Similar to our study, all studies across the country, have reported the mandible as the most commonly fractured bone in the maxillofacial region. The incidence of mandibular fractures was more predominant in many countries and the main etiologic factor being road traffic accidents. In contrast, mid-face fractures were more predominant in one study [3] and relatively lower incidence of mandibular fractures were reported in another [11]. The main etiologic factors in these studies were activities of daily life and falls respectively, which explain the difference in the distribution of maxillofacial fractures based on etiology.

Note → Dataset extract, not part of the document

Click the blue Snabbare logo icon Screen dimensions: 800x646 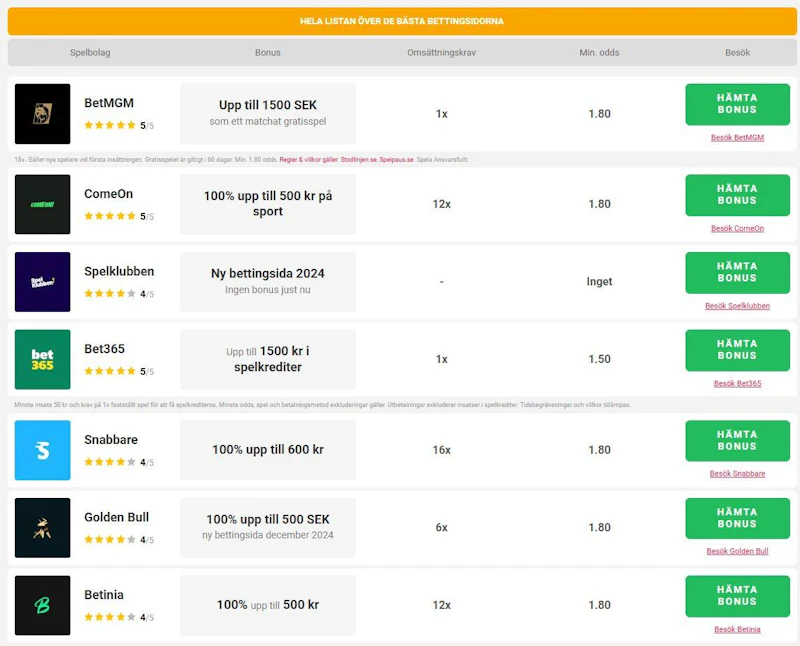[x=42, y=450]
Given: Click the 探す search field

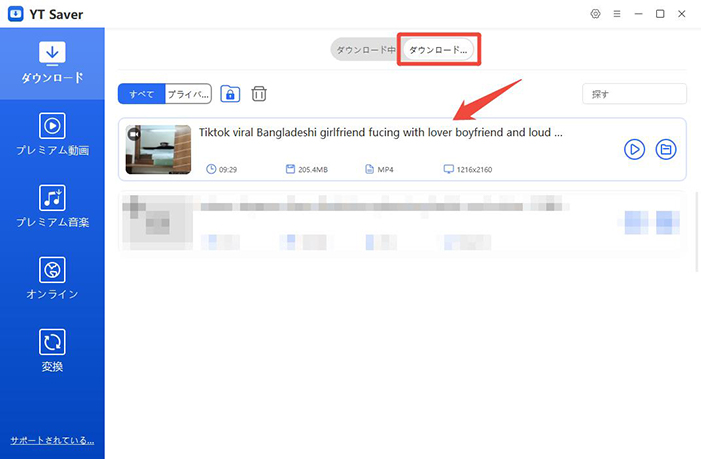Looking at the screenshot, I should tap(634, 94).
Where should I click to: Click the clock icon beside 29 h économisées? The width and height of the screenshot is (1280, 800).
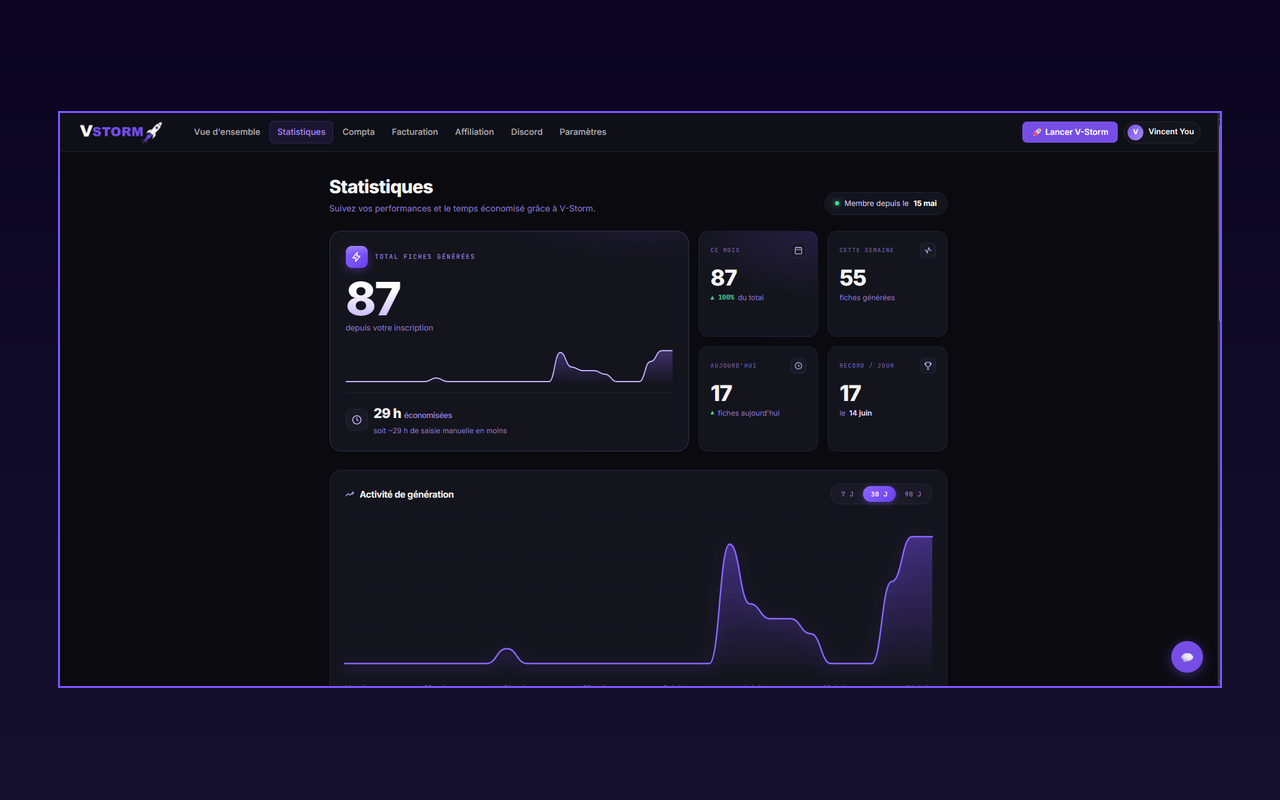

Fracture at the parasymphysis region was the most common site of mandibular fractures, followed by condylar fractures. This is similar to other Indian studies [5, 9, 13] except for one study where sub condylar fractures were more common [10]. Studies with road traffic accidents as the main etiology for maxillofacial fractures have reported parasymphysis and condyle to be the common site of fracture. The mandibular body and angle fractures are common after assault [9]. The bilateral condylar fracture was the most common fracture in bilateral fracture category. The maximum combinations of fractures were symphysis with condyle followed by parasymphysis and angle.
Mid-face fractures were comparatively lower than mandibular fractures. This low incidence is related to the protection provided by the mandible and the cranium, which absorb most of the traumatic impact, as well as the fact that the mid facial bones are extremely elastic. The maxilla has been reported to be the most common site for mid-facial fractures in elderly patients because of greater degree of pneumatization of the paranasal sinuses. However, some studies have reported the zygoma as the most common site of mid-facial fractures due to its prominent location in the face [12].
Among fractures of the mid-facial region, zygomatic complex factures were the most common, followed by Le Fort II fractures. This finding is similar to the other studies in the subcontinent except for one study, where nasal bone fractures were more common followed by zygomatic complex fractures [10].
In this study there were 317 fractures involving both the maxilla and the mandible, constituting 12 % of the total fractures. Pan facial fractures constituted 4.7 % of cases in another study in India [9].
The highest incidences of maxillofacial fractures were seen during April–June and October–December, the tourist season in Goa. In a study conducted in India the highest incidence of maxillofacial fractures occurred during September and October, the monsoon season. Increased outdoor activity in holiday destinations and decreased visibility during the monsoons are significant contributing factors for increase in road traffic accidents [5].
Most patients with maxillofacial fractures were seen late in the day, which is consistant with other studies in India. This high incidence, in excess of the expected average, suggests the effect of variations in traffic density and the influence of additional exposure risk factors, including alcohol and possibly other intoxicating agents [5, 9, 10, 13].
All maxillofacial trauma patients were treated either by open reduction or closed reduction. We have not elaborated on the treatment as it is beyond scope of this article.
Conclusion
Though traffic regulations are strict, people do not follow the rules which have lead to maxillofacial injuries.